### Input
>>>>>

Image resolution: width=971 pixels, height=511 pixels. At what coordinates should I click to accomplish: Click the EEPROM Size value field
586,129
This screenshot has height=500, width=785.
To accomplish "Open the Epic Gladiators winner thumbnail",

<<<<<
>>>>>

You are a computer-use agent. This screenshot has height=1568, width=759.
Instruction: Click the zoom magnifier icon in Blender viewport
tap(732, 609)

<<<<<

### Your goal
In the listing above, find the line with "Image resolution: width=971" and the line with "the Epic Gladiators"; output exactly those lines and all lines between them.

### Completed exercise
Image resolution: width=971 pixels, height=511 pixels. At what coordinates should I click to accomplish: Click the EEPROM Size value field
586,129
This screenshot has height=500, width=785.
To accomplish "Open the Epic Gladiators winner thumbnail",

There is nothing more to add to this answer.